By the time Maurice Longbottom laid his first tackle for the Australian rugby sevens' squad days out from the 2024 opening ceremony, the Paris Olympics was already looking decisively Indigenous.
Even the Tokyo 2020 campaign, just three years ago, barely scratched the surface in comparison.
But at least it was where a primeval Indigenous narrative first intertwined into Australia's storied Olympic past.
That year there was just the single piece of casual apparel to wear outside of competition that traced a connection to Indigenous culture after the nation's 125 years of attending the Games.
It was not until a spirited mob of non-Indigenous Australian skateboarders had to ask Longbottom the significance behind the Walking Together design t-shirt did a Deadly conversation happen between two cultures.
The largely Generation Y competitors immediately requested to wear that t-shirt print of artistic footsteps representing the 52 past First Nations' Olympians out on the snake runs, ramps, pipes, stairsets, handrails and funboxes.

The Indigenous presence has dropped since Tokyo from the 16 combined Aboriginal and Torres Strait Islanders out of 472 Australians to 11 in Paris out of 460 Australian athletes attending this year.
But for the first time in Australian Olympic team's history, every uniform in every sport will have a touch of Indigenous culture embedded from a Paul Fleming design.
Just weeks out from the competition, the Australian Olympic Committee approached another Indigenous boxer-turned-artist to come up with one finishing touch that would floor its residents at the athletes village in Paris.

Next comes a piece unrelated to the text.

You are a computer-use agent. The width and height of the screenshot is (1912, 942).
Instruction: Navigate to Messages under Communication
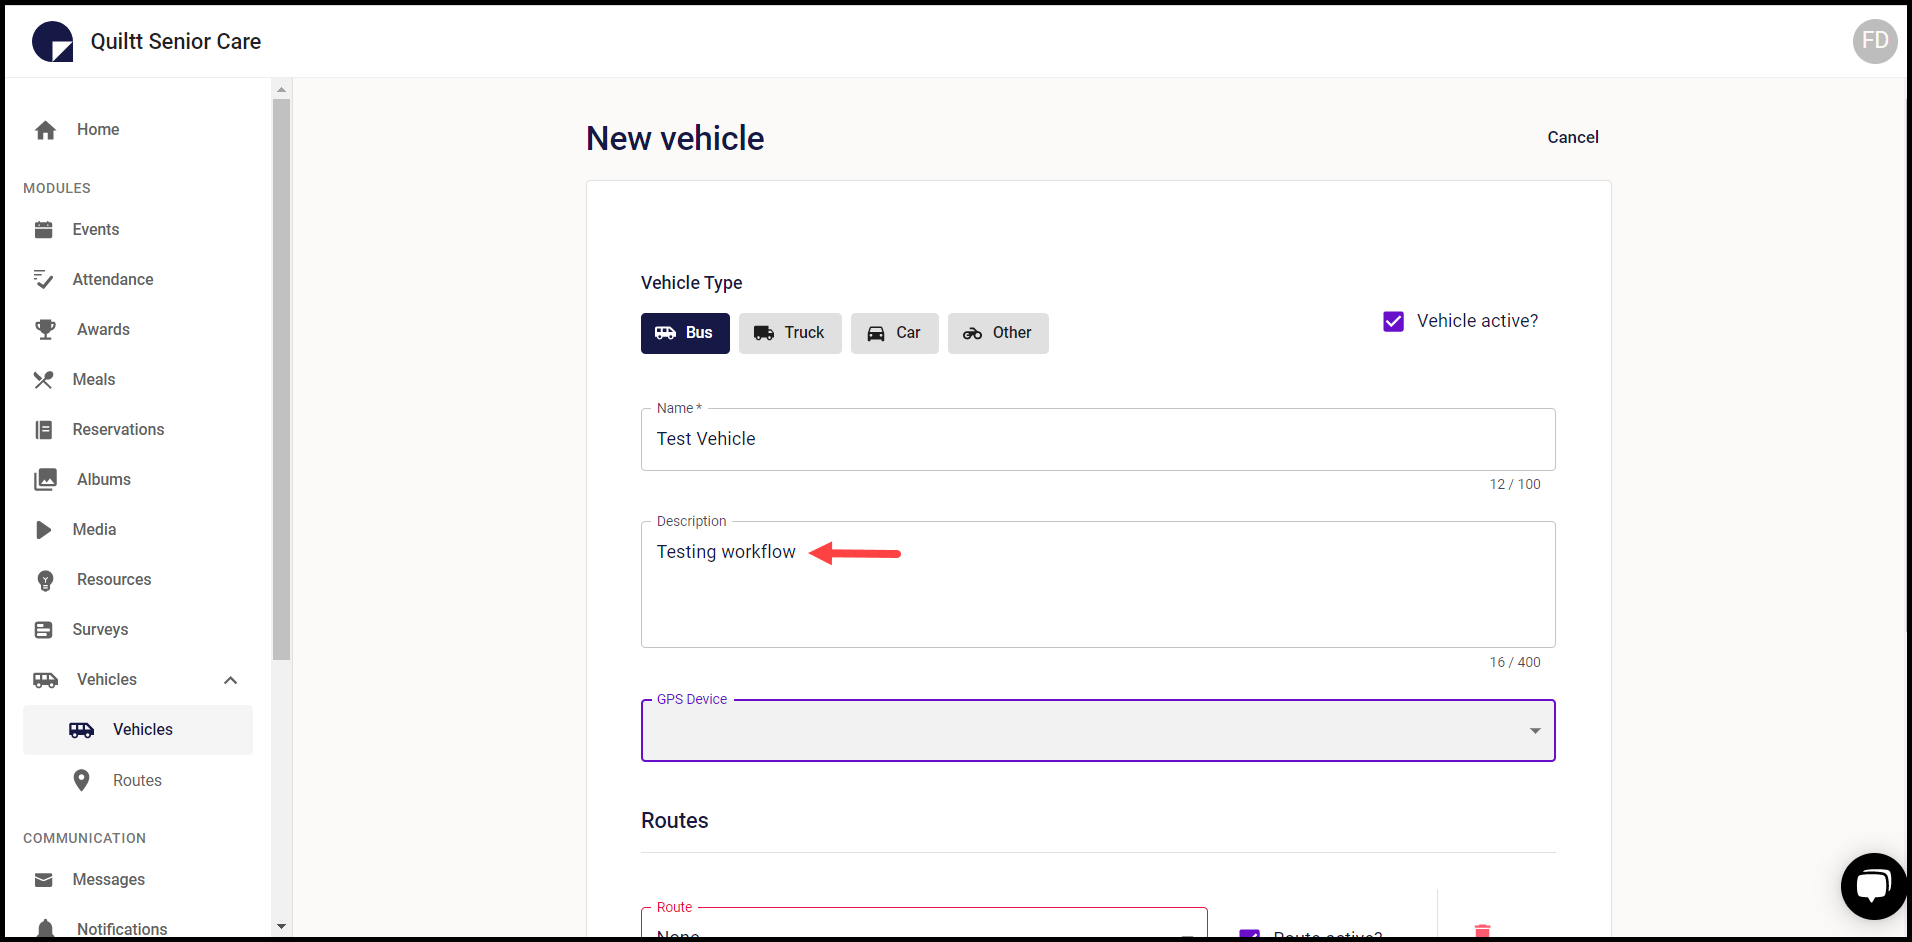point(110,879)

Dhungutti man Bradley Hore devised a colourful Yarning Circle on the ground floor as a meeting place.
"They hit me up with that late – I said I think I can design something for that," he told National Indigenous Times.
The purpose of the Yarning Circle was to deliver a way of passing on First Nations' cultural knowledge while building respectful relationships within the housing Olympians from a range of sports.

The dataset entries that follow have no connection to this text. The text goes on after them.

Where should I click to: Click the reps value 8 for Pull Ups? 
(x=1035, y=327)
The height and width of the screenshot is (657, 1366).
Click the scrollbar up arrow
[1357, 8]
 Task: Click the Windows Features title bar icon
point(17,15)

Hore stands on the Indigenous Advisory Committee to the AOC to increase a greater Olympic cultural awareness and to ensure there's a safe space for Indigenous athletes.

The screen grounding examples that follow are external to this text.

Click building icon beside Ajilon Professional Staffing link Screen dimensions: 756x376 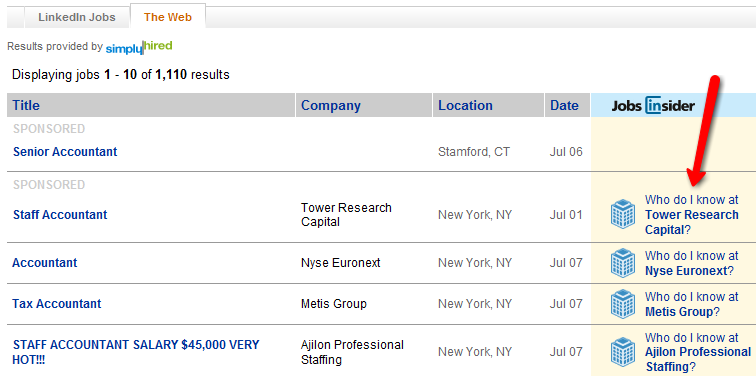(622, 352)
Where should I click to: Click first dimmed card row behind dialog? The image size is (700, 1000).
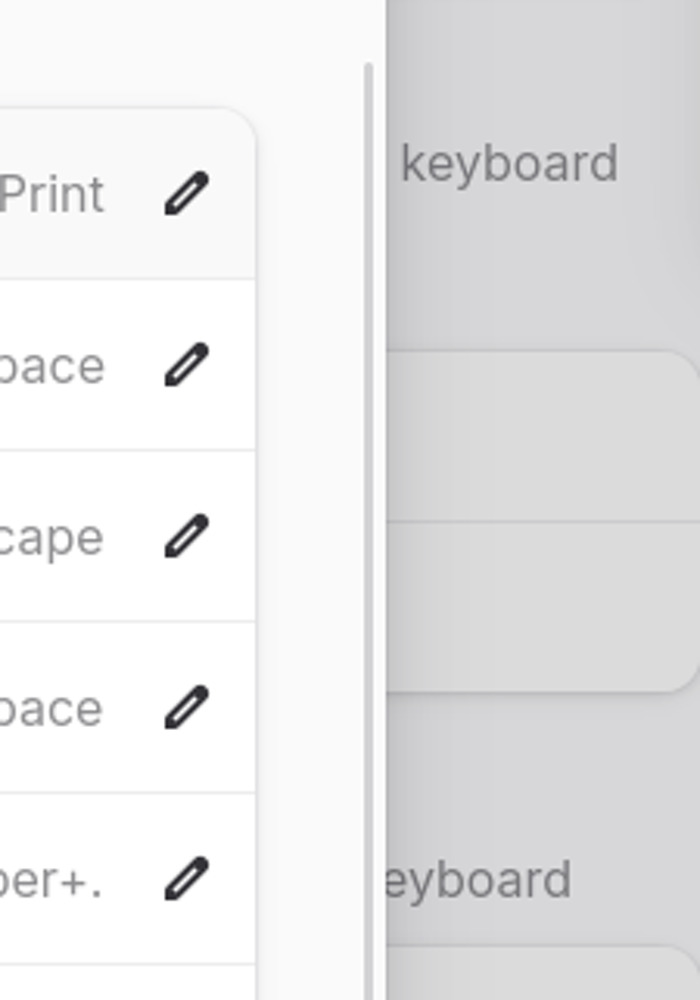pyautogui.click(x=540, y=436)
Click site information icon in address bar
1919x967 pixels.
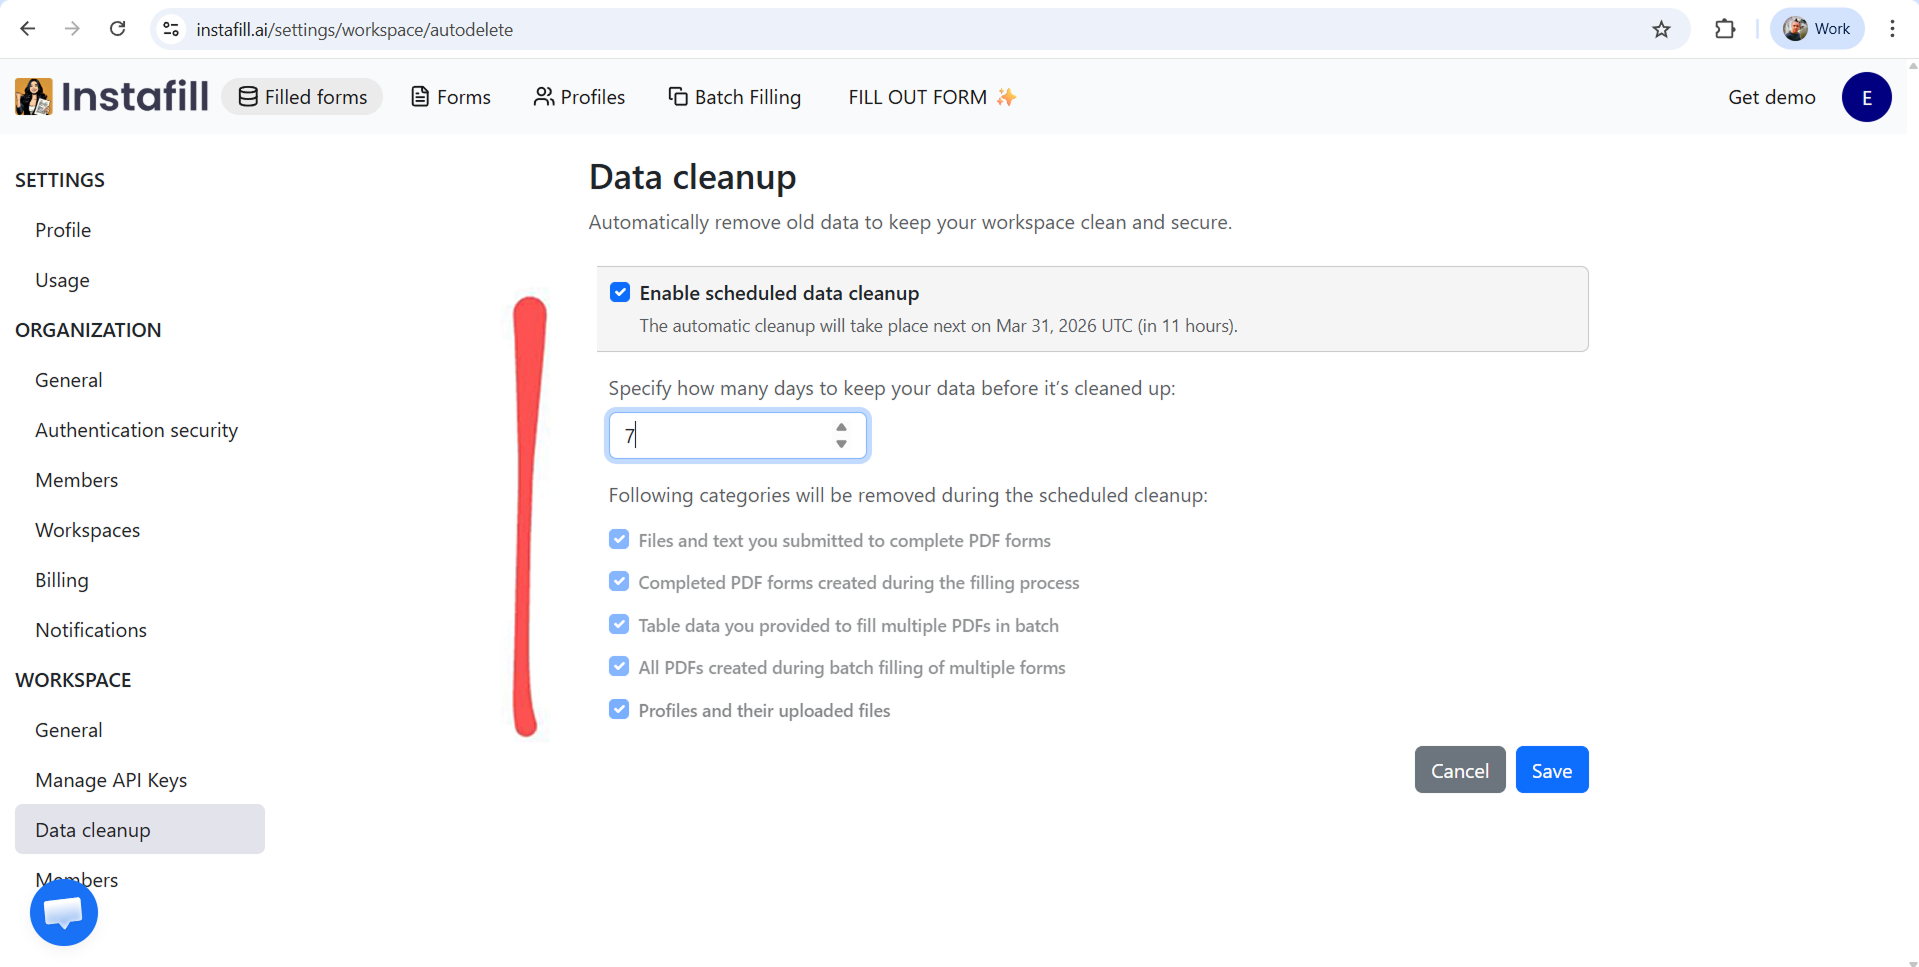171,29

"The idea was when all of the (sporting) teams arrived into the village at Paris to meet all the Chef de Missions was for them to get around that Yarning Circle," he said.
"The main concept was to have teams throughout the days in there yarning, just out telling their stories or just talking about anything, really, to all come together."
Hore, a former 51kg flyweight who went to the 2000 Sydney and 2004 Athens Olympic Games, ensured the circle's design was big on delivering cultural interpretation.
"You'd see some shapes on the circle that represent all the different sports, you see the 60 Indigenous Olympians in the middle of the circle, you have footprints coming in and out and you got emu prints and kangaroo prints through our coat of arms as well," Hore said.
Competitors and officials in Paris have been sending photos back to Hore of the Australians making good use of the Yarning Circle.
He said both the Indigenous and non-Indigenous Australian Olympians are "one together striving for the same goals" around the circle that has been critical for generations of Aboriginal cultures to share stories in the outback.
"Not just for our Indigenous Olympians – this is for everyone," Hore said.

"We're all for Australia and we compete under that one flag still, but we have also got our separate flags that represent our people and our homes.
"It's always good to sit back and say I did that artwork for the Olympics."
Fleming, a Wakka Wakka and Wanyurr Majay man but residing on Yuggera Country, is also behind the Walking Together wall decal that is also located in the athletes village.
"The centrepiece (of the design) represents a meeting place – because the Olympics brings together people of all colours, religions and backgrounds from all over the world, who are all competing for the same goal," Fleming said.
Torres Strait Island artist David Bosun designed the spectacular Ngalmun Danalaig (Our Way of Life) other wall decal.
Bosun's piece captures the main elements of the traditional and modern ways of life in Zendath Kes, the unique place Torres Strait Islanders call home.
"The winds in this artwork flow diagonally through the Dhari, our traditional head dress, in the middle. The islands sit within the horizon line and the currents move from top to bottom, bottom to top," Bosun explained.
"All the lines converge in the centre, through the Dhari. The Dhari is a key ceremonial piece for us. It is worn during ritual celebrations, specifically in dance ceremonies. It is a powerful and important cultural item."